Is moss friend or foe? I’m never sure whether to apologize for my apple trees or admit my pride in them. At the end of a wet winter their branches are thickly coated on their upper sides with an emerald-green fabric like baize crossed with velvet. It is thicker on the trees on the shadier side of the garden, and thickest, covering much of the trunk too, on the tree in the south west corner that gets the most shade from the house and the churchyard wall.
Our trees have been pruned for many years, perhaps always, into open goblet, or even parasol, shapes to let light into their canopies, cutting off the year’s new growth but leaving fists of old wood on snaking stems; hardly a classical method but wonderfully energizing to flowers and fruit. The combination of gnarled and writhing grey wood and the emerald moss gives me enormous pleasure. Visitors gasp and get their cameras out. Serious fruit growers give me recipes for moss removal. Should I be worried?
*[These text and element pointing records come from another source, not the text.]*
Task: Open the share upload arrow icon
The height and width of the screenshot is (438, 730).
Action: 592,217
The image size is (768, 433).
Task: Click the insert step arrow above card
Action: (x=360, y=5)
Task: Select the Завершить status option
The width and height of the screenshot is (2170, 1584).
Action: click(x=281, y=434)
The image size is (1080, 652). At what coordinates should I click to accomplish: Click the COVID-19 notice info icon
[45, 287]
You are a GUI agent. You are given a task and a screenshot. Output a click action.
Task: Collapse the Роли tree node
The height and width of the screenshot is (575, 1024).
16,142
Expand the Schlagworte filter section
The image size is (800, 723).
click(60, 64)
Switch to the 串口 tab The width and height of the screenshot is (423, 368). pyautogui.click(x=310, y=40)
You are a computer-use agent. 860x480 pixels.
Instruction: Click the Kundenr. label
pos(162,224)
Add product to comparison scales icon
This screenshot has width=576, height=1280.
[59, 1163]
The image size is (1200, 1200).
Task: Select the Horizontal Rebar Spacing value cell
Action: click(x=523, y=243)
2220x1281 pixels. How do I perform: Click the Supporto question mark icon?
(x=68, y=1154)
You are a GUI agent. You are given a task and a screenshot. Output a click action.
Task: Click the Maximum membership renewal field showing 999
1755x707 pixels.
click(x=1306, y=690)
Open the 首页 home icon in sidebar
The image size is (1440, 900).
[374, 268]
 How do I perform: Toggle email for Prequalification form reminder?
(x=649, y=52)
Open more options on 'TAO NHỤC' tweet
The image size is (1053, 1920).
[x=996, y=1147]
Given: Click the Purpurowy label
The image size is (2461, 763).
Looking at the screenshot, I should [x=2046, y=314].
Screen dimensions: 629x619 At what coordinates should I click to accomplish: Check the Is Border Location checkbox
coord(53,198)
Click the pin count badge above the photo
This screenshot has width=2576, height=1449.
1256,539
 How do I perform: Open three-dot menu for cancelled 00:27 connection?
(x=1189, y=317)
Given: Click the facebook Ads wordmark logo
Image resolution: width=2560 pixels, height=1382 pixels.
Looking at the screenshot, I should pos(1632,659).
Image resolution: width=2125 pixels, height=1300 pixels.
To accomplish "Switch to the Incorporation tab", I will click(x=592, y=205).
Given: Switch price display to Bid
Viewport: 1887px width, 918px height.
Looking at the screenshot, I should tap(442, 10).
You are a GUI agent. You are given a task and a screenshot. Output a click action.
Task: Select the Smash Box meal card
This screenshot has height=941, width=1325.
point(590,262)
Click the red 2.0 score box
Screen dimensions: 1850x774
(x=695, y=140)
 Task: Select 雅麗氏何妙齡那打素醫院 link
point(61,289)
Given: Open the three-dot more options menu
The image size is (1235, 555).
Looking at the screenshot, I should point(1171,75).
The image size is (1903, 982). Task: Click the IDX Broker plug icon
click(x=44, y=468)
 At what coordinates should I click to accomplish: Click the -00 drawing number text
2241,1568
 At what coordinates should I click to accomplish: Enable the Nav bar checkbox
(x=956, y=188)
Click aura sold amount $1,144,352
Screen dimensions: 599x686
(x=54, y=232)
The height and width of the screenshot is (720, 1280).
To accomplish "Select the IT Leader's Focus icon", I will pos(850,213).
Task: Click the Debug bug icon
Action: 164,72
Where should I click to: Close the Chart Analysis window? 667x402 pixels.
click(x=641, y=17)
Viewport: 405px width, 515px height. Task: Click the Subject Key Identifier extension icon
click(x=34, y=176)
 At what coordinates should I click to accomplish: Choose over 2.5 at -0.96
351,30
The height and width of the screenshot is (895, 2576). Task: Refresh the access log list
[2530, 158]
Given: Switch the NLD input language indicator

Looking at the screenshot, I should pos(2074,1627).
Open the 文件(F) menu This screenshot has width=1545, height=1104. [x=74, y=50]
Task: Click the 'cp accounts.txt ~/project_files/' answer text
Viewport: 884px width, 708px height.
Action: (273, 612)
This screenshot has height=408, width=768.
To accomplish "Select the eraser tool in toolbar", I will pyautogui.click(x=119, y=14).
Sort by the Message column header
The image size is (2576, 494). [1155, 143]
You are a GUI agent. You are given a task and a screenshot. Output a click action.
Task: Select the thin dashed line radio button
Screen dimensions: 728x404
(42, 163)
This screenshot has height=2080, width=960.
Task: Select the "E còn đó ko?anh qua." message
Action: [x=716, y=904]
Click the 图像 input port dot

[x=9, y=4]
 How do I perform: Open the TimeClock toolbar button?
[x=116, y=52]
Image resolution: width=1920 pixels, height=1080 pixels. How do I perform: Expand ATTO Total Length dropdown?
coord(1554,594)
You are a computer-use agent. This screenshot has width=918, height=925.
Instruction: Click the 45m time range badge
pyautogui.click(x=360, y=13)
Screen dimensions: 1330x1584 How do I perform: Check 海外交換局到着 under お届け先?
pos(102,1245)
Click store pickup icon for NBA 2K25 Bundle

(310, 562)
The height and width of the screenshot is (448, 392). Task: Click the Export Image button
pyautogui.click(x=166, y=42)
It was in Japan that I first appreciated moss as a plant that could transform a garden. Saiho-Ji, the monastic moss garden, is only the most notable of many where the moss on rocks, paths, on the banks of streams and the trunks of trees, feels like a spell cast by an old green witch. In winter it is almost lurid green, in summer shades of green and brown, but the muting, softening effect is permanent. There are no sharp edges: no ultimate focus except the textures, the (rather rare) shock of pure clean petals, and the contrasting polish of water.
In this garden moss has crept up on me. It must be cumulative in the whole garden, endemic (and increasing) in the lawns, overwhelming on the abandoned tennis court, and presumably finding its perfect perch on the apples.